In contrast to the scarce distribution of Ipf, homologous clusters of the Klf fimbria were found in at least seven subsp. I serovars. Yet, a detailed comparison showed that despite the high conservation of the Klf proteins, KlfG is highly diverse. The KlfG homolog in ETEC, FaeG was shown to form the major structural component of the K88 fimbria that also mediates the adhesive properties of the fibers [45,46]. Allelic diversity in the major adhesive subunit, is likely to provide different binding properties as was previously shown for K88 variants in ETEC  and for FimH [13,47]. The mechanisms by which genetic variation occurs only in KlfG and not in the other subunits of the Klf fimbria that are highly conserved are still unknown. Another feature unique to the pESI-klf cluster is the insertion of two ORFs (klfL and klfB) in the 5'-region of the cluster that were found to act as klf genes regulators. These observations demonstrate two mechanisms of fimbria evolution, occurring by: (i) modification of a structural adhesive subunit (KlfG) and (ii) subordinating the fimbrial expression under newly acquired regulators.
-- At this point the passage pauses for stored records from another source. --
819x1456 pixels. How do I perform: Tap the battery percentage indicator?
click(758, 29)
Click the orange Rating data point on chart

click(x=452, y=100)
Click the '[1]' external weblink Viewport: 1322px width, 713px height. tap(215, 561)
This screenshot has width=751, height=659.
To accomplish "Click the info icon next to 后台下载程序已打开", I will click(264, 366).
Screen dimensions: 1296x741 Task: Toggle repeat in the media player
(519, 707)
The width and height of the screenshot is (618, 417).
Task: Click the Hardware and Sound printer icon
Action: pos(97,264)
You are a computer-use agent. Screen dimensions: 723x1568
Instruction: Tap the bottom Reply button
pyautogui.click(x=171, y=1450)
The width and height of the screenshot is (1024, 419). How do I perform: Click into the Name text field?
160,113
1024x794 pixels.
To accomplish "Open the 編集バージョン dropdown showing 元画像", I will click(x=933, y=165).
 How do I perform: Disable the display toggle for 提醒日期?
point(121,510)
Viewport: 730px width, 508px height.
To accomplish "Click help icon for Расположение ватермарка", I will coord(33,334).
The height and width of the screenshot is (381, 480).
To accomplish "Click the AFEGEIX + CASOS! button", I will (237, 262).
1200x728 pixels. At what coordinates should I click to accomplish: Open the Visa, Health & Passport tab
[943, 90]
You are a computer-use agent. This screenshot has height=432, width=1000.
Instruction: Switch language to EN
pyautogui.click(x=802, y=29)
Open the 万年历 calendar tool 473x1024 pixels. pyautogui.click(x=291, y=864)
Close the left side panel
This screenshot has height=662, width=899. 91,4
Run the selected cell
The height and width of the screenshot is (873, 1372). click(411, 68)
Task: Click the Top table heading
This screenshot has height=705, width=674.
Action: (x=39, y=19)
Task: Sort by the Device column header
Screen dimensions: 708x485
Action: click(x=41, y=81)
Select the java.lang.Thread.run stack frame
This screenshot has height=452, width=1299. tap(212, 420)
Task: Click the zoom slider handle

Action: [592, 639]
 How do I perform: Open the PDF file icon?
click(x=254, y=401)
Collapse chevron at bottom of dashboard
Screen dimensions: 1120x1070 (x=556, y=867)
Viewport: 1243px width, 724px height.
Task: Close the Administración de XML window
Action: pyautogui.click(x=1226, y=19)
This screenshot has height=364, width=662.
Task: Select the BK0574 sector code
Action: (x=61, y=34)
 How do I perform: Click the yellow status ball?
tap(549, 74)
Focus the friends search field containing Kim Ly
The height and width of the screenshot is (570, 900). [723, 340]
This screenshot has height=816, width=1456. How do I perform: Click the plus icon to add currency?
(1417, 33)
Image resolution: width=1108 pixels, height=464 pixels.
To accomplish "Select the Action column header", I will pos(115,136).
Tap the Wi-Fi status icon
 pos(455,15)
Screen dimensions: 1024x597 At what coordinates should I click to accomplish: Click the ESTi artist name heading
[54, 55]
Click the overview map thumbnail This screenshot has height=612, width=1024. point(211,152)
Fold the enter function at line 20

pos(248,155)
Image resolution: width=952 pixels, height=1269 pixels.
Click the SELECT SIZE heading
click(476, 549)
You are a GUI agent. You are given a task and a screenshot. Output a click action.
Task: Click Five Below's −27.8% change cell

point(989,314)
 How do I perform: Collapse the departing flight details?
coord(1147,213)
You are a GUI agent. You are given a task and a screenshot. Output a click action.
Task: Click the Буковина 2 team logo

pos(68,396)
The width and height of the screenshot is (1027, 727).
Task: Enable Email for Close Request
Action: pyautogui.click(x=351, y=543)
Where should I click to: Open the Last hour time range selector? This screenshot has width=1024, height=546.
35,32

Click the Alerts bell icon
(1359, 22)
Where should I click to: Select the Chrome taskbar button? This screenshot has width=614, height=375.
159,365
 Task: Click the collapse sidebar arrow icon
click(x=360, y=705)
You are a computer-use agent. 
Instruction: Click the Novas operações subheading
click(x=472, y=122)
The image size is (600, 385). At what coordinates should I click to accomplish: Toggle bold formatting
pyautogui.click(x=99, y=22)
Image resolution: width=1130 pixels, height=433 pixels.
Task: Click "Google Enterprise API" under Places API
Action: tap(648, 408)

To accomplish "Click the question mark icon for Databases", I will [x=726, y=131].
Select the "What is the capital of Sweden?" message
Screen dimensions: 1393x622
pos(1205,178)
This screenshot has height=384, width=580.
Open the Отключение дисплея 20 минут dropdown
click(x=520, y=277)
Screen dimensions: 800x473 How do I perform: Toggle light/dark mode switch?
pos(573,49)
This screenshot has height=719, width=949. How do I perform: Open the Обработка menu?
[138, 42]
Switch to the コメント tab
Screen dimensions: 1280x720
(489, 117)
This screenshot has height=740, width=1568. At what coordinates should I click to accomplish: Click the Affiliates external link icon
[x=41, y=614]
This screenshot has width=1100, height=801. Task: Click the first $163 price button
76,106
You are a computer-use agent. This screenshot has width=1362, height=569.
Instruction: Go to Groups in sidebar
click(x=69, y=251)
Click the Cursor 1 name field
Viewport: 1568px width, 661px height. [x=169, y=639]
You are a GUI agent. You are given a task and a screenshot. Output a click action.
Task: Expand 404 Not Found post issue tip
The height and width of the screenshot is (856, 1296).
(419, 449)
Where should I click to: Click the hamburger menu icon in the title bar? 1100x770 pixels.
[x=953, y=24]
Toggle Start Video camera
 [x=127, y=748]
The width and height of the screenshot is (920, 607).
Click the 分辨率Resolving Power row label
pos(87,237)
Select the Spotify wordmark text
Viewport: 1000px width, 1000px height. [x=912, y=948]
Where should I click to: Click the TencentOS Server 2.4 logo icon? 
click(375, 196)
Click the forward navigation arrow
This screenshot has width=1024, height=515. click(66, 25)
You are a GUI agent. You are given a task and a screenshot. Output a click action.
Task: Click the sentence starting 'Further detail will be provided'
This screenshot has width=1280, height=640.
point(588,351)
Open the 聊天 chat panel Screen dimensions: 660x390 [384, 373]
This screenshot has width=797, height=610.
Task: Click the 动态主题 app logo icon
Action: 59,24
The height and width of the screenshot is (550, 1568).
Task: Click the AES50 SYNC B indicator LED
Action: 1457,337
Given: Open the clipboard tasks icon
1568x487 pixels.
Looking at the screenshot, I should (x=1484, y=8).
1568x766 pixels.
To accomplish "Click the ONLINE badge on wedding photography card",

Besides KlfB and KlfL that were shown to act as positive and negative regulators, respectively, Lrp was established to positively regulate Klf expression. Lrp is a global regulator that can function as a repressor or activator of transcription, controlling the expression of numerous operons in E. coli and Salmonella . In addition to operons involved in amino acid metabolism, Lrp was previously shown to regulate different fimbrial operons including pap (P pilus) and fan (K99) , fim [33,49], sfa, daa , as well as the nonfimbrial adhesin TosA in uropathogenic E. coli . Interestingly, while Lrp was previously reported to negatively regulate the fae operon (by cooperative binding with FaeA) in E. coli , here we showed that in S. Infantis, Lrp acts as an activator, indicating substantial differences in the regulatory setup between the fae genes in ETEC and the klf genes in S. Infantis. Such differences may be due to the differences in the ecology or lifestyle of these pathogens and the necessity to coordinate klf expression with other Salmonella virulence regulons such as Salmonella pathogenicity island 1 .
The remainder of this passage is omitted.